Keeping every line intact, repeat the data word for word.
---------- Provided entries
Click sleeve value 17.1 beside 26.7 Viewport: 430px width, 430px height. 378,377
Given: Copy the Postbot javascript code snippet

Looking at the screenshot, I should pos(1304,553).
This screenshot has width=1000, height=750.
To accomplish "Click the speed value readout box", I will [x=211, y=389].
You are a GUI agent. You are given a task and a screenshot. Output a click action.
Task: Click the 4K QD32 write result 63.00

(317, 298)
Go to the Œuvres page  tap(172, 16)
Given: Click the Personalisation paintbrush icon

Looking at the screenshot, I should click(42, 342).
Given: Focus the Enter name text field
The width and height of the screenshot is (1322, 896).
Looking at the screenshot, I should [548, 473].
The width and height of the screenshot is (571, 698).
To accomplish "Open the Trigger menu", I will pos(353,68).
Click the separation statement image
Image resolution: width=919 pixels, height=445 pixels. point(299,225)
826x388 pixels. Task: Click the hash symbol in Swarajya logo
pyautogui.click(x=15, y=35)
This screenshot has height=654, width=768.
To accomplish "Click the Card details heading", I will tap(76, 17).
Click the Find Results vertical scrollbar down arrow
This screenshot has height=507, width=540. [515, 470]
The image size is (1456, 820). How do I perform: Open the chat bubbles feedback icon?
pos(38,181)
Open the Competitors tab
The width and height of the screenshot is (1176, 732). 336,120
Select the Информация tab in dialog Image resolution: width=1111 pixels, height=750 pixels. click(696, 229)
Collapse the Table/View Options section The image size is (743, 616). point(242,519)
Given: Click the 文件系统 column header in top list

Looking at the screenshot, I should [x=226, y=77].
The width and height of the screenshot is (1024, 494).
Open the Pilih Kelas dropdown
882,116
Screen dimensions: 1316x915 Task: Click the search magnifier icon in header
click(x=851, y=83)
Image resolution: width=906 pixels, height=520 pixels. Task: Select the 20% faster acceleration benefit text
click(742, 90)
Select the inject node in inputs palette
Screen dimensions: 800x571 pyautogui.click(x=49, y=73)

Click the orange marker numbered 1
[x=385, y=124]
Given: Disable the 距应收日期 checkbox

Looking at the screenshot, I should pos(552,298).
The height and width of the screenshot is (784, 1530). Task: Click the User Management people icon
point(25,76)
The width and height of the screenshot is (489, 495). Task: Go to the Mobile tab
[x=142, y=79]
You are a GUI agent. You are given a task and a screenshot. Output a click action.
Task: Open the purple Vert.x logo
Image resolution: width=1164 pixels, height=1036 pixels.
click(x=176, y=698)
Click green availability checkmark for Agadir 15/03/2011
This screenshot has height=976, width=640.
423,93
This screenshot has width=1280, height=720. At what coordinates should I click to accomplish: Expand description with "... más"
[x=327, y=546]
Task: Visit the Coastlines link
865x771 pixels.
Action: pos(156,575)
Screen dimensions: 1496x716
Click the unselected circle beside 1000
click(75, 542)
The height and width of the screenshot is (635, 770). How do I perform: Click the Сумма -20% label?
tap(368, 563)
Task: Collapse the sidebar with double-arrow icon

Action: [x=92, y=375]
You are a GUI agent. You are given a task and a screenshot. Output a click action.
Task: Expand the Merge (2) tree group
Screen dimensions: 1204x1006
--------------------
# Result of this task
Click sleeve value 17.1 beside 26.7 Viewport: 430px width, 430px height. 378,377
Given: Copy the Postbot javascript code snippet

Looking at the screenshot, I should pos(1304,553).
This screenshot has width=1000, height=750.
To accomplish "Click the speed value readout box", I will [x=211, y=389].
You are a GUI agent. You are given a task and a screenshot. Output a click action.
Task: Click the 4K QD32 write result 63.00

(317, 298)
Go to the Œuvres page  tap(172, 16)
Given: Click the Personalisation paintbrush icon

Looking at the screenshot, I should click(42, 342).
Given: Focus the Enter name text field
The width and height of the screenshot is (1322, 896).
Looking at the screenshot, I should [548, 473].
The width and height of the screenshot is (571, 698).
To accomplish "Open the Trigger menu", I will pos(353,68).
Click the separation statement image
Image resolution: width=919 pixels, height=445 pixels. point(299,225)
826x388 pixels. Task: Click the hash symbol in Swarajya logo
pyautogui.click(x=15, y=35)
This screenshot has height=654, width=768.
To accomplish "Click the Card details heading", I will tap(76, 17).
Click the Find Results vertical scrollbar down arrow
This screenshot has height=507, width=540. [515, 470]
The image size is (1456, 820). How do I perform: Open the chat bubbles feedback icon?
pos(38,181)
Open the Competitors tab
The width and height of the screenshot is (1176, 732). 336,120
Select the Информация tab in dialog Image resolution: width=1111 pixels, height=750 pixels. click(696, 229)
Collapse the Table/View Options section The image size is (743, 616). point(242,519)
Given: Click the 文件系统 column header in top list

Looking at the screenshot, I should [x=226, y=77].
The width and height of the screenshot is (1024, 494).
Open the Pilih Kelas dropdown
882,116
Screen dimensions: 1316x915 Task: Click the search magnifier icon in header
click(x=851, y=83)
Image resolution: width=906 pixels, height=520 pixels. Task: Select the 20% faster acceleration benefit text
click(742, 90)
Select the inject node in inputs palette
Screen dimensions: 800x571 pyautogui.click(x=49, y=73)

Click the orange marker numbered 1
[x=385, y=124]
Given: Disable the 距应收日期 checkbox

Looking at the screenshot, I should pos(552,298).
The height and width of the screenshot is (784, 1530). Task: Click the User Management people icon
point(25,76)
The width and height of the screenshot is (489, 495). Task: Go to the Mobile tab
[x=142, y=79]
You are a GUI agent. You are given a task and a screenshot. Output a click action.
Task: Open the purple Vert.x logo
Image resolution: width=1164 pixels, height=1036 pixels.
click(x=176, y=698)
Click green availability checkmark for Agadir 15/03/2011
This screenshot has height=976, width=640.
423,93
This screenshot has width=1280, height=720. At what coordinates should I click to accomplish: Expand description with "... más"
[x=327, y=546]
Task: Visit the Coastlines link
865x771 pixels.
Action: pos(156,575)
Screen dimensions: 1496x716
Click the unselected circle beside 1000
click(75, 542)
The height and width of the screenshot is (635, 770). How do I perform: Click the Сумма -20% label?
tap(368, 563)
Task: Collapse the sidebar with double-arrow icon

Action: [x=92, y=375]
You are a GUI agent. You are given a task and a screenshot. Output a click action.
Task: Expand the Merge (2) tree group
Screen dimensions: 1204x1006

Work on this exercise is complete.